[Stored items]
*** Begin section ***

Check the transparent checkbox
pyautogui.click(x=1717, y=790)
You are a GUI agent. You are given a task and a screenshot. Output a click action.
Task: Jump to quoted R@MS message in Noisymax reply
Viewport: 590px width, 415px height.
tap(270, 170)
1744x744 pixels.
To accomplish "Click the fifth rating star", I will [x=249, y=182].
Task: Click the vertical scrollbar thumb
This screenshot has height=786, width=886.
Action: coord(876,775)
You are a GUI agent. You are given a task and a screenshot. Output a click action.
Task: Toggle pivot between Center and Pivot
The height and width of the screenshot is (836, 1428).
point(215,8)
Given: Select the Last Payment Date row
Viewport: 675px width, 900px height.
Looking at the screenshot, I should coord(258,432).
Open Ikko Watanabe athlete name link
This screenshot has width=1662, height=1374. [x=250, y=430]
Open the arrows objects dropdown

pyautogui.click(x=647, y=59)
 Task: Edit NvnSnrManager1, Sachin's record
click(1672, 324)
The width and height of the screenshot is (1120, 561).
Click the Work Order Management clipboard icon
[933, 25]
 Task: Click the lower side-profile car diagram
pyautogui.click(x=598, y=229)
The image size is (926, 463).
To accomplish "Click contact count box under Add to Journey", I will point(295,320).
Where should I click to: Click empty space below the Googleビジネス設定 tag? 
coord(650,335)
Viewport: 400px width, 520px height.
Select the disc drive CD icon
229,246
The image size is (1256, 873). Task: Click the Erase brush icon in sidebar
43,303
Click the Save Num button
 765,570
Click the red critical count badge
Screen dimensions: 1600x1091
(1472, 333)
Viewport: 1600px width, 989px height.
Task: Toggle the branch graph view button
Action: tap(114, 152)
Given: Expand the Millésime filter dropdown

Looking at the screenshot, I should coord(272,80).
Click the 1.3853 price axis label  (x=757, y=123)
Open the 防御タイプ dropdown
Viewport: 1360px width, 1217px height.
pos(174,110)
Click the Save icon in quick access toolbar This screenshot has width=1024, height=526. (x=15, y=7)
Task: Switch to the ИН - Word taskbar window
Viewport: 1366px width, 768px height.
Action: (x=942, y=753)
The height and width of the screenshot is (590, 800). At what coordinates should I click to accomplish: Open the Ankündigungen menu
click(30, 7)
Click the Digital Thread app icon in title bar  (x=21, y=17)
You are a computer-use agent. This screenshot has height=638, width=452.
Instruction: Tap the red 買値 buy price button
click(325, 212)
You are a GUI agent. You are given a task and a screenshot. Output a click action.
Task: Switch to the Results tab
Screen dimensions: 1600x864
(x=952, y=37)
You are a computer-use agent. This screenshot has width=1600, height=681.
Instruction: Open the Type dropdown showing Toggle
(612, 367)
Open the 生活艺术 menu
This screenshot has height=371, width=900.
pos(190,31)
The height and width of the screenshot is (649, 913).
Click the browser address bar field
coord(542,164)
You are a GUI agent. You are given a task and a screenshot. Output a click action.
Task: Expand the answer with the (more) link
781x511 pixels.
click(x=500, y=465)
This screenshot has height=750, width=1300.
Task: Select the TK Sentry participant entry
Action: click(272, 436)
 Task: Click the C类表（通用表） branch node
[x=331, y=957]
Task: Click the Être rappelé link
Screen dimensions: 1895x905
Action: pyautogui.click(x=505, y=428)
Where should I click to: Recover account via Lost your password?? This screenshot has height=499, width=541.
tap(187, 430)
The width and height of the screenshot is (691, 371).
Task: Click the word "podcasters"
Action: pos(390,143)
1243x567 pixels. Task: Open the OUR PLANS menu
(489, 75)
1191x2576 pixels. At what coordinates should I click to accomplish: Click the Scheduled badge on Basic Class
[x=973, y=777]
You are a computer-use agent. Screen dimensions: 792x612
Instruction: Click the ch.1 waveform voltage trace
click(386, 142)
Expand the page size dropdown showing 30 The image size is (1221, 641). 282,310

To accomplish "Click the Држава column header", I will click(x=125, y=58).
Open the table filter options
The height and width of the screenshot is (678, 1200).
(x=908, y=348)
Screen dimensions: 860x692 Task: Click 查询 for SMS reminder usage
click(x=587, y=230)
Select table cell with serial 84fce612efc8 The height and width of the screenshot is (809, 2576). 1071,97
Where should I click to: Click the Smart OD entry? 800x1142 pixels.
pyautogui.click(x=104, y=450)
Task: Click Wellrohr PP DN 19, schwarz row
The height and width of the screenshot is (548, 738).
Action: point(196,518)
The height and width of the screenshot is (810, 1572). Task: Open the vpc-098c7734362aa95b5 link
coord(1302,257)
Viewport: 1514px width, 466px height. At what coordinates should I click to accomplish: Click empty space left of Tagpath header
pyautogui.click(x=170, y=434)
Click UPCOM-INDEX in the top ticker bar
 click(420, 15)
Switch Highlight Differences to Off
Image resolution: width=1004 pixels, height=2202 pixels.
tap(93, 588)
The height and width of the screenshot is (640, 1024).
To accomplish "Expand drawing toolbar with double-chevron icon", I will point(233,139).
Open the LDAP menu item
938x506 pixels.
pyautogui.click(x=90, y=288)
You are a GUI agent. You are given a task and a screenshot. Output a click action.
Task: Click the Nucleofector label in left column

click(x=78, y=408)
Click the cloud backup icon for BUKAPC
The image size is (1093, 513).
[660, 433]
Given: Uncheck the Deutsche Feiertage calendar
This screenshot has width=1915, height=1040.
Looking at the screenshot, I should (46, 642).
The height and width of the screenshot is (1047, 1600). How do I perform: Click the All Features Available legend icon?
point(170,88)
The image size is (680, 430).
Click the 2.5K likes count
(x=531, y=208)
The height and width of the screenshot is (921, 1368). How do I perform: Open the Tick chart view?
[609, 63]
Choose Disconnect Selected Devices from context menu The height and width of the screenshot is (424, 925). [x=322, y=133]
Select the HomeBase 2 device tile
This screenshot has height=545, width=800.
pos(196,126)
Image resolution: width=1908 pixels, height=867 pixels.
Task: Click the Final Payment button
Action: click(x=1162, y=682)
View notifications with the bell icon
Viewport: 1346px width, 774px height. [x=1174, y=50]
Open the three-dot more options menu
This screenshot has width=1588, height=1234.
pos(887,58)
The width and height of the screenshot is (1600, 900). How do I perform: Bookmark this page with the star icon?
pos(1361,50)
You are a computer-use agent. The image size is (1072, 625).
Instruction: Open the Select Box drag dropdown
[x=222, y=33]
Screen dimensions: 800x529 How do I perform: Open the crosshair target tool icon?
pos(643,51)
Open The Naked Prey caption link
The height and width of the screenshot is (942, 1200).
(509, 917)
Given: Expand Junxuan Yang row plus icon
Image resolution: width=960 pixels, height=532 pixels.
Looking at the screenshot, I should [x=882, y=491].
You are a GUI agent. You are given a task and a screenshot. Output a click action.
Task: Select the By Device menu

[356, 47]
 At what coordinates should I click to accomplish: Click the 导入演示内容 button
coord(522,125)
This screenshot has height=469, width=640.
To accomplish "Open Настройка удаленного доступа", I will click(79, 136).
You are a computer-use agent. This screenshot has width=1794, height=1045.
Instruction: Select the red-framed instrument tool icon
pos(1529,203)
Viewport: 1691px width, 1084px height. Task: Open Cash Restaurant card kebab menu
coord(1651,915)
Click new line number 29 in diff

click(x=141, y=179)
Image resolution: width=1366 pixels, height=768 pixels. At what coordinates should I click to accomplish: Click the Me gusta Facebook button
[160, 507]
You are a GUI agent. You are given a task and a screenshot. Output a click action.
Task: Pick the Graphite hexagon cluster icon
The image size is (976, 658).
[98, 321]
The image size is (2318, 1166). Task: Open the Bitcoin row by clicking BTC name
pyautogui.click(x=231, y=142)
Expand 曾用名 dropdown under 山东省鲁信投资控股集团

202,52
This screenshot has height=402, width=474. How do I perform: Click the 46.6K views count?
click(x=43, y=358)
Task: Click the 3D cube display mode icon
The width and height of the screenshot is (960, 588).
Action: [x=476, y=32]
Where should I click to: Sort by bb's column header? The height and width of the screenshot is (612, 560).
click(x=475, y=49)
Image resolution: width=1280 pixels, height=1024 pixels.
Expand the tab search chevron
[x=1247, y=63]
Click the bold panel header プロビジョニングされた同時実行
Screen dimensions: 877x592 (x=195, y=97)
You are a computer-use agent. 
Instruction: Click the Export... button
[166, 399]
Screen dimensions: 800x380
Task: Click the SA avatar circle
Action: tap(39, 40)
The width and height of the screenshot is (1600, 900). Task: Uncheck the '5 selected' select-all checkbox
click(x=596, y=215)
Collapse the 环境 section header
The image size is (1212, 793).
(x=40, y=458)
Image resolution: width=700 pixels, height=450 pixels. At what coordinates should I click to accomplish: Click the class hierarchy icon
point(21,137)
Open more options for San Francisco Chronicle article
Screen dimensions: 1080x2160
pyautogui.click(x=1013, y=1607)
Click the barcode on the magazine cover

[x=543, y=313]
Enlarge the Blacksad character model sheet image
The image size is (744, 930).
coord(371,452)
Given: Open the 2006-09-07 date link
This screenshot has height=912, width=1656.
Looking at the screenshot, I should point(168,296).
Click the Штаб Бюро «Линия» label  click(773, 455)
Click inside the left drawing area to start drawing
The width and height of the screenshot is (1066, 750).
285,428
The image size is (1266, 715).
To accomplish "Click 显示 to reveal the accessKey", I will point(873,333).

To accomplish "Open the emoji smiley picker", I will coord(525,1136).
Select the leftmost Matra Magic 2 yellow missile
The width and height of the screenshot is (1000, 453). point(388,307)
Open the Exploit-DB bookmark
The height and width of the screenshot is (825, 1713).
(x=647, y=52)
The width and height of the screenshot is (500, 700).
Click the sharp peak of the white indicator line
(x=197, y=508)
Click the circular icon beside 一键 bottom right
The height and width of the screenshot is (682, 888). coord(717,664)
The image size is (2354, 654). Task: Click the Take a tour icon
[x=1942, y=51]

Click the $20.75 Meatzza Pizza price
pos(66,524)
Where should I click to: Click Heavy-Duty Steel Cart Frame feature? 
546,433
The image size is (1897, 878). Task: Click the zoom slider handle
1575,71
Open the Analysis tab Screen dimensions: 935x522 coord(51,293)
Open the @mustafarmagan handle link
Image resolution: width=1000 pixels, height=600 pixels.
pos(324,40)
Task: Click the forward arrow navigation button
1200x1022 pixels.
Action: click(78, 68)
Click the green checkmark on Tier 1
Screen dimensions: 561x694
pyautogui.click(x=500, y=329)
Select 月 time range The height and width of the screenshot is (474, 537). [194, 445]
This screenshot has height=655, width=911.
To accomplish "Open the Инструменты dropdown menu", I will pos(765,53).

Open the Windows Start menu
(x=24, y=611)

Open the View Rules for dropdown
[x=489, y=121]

*** End section ***

Instructions for the task:
Copy exactly the lines above, from the one containing "This screenshot has height=655, width=911." through the very last line.

Output below:
This screenshot has height=655, width=911.
To accomplish "Open the Инструменты dropdown menu", I will pos(765,53).

Open the Windows Start menu
(x=24, y=611)

Open the View Rules for dropdown
[x=489, y=121]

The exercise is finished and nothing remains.